Input data: Begin

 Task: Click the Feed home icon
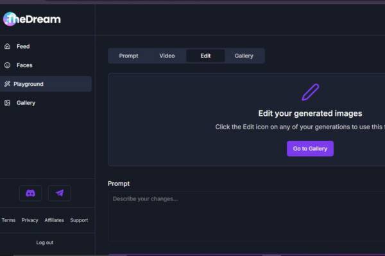(8, 47)
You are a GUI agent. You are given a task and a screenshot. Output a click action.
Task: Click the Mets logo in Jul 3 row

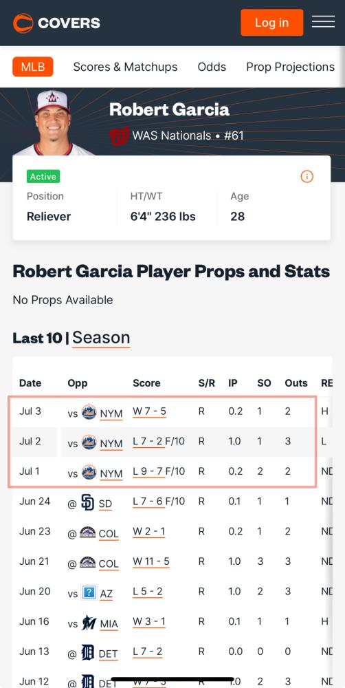pos(89,412)
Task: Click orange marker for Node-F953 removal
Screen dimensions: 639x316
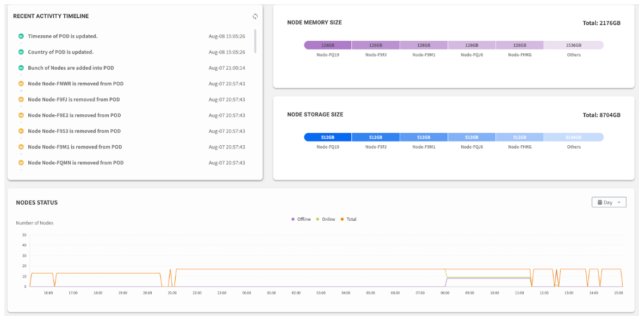Action: tap(21, 131)
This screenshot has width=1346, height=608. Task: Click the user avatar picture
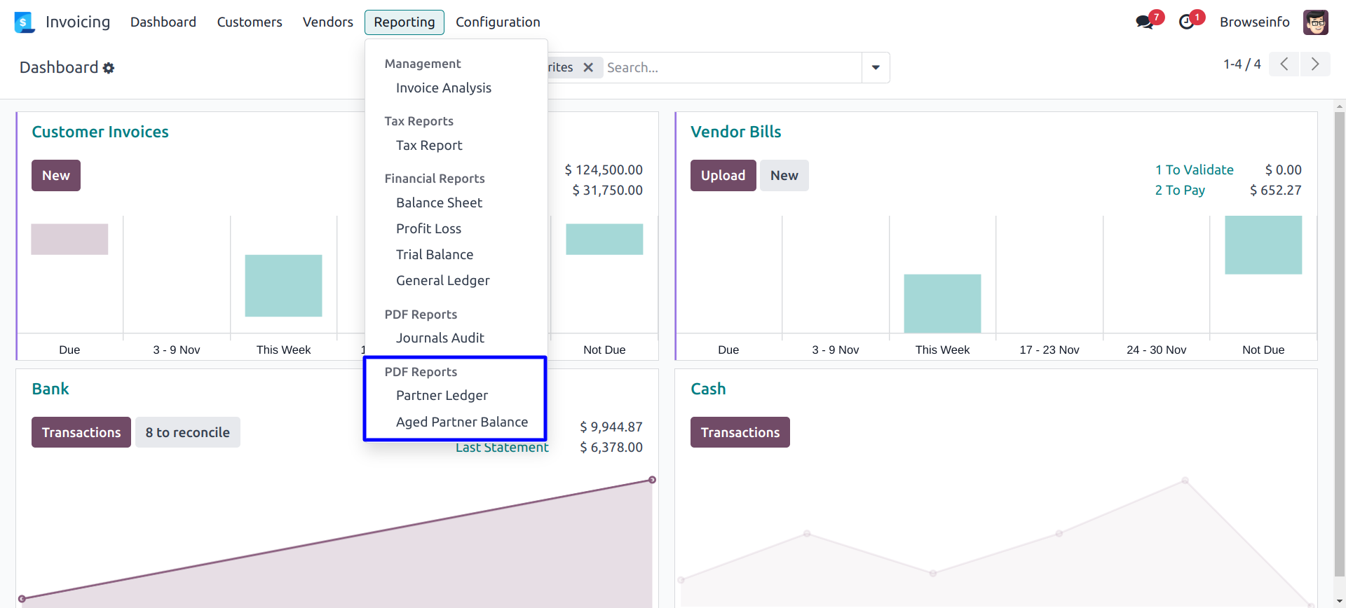pyautogui.click(x=1315, y=22)
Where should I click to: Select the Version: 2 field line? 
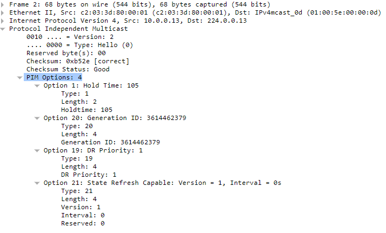point(70,37)
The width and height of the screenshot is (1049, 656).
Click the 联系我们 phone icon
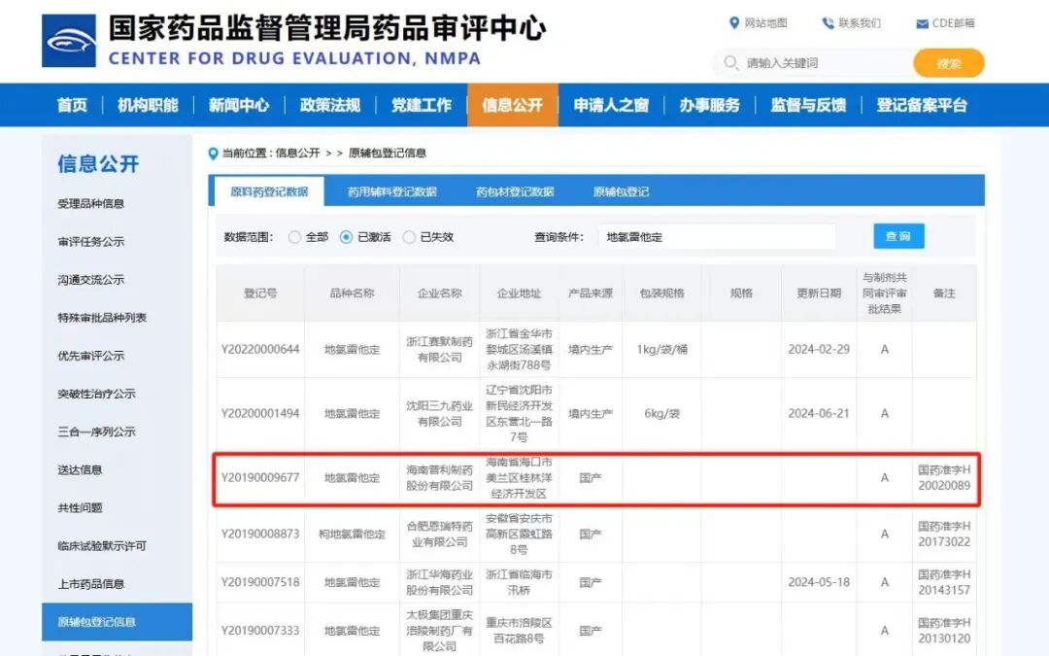click(828, 23)
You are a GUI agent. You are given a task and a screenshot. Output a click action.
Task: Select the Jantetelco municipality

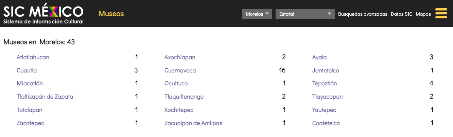tap(326, 71)
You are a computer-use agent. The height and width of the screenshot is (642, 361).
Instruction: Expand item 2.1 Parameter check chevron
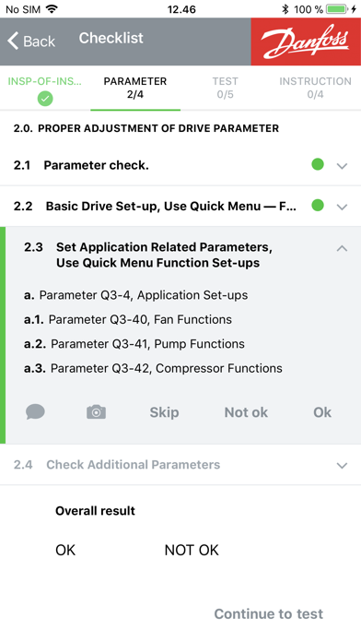click(x=342, y=166)
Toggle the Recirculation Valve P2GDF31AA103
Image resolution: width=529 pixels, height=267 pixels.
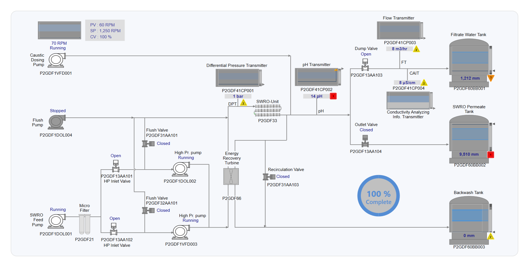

Input data: End

**Work required**:
When you reach the line containing "Toggle the Recirculation Valve P2GDF31AA103" in the listing above, reproduce it and every line after it through the last, exactly; omit the pictures.

**Completed exercise**:
Toggle the Recirculation Valve P2GDF31AA103
Image resolution: width=529 pixels, height=267 pixels.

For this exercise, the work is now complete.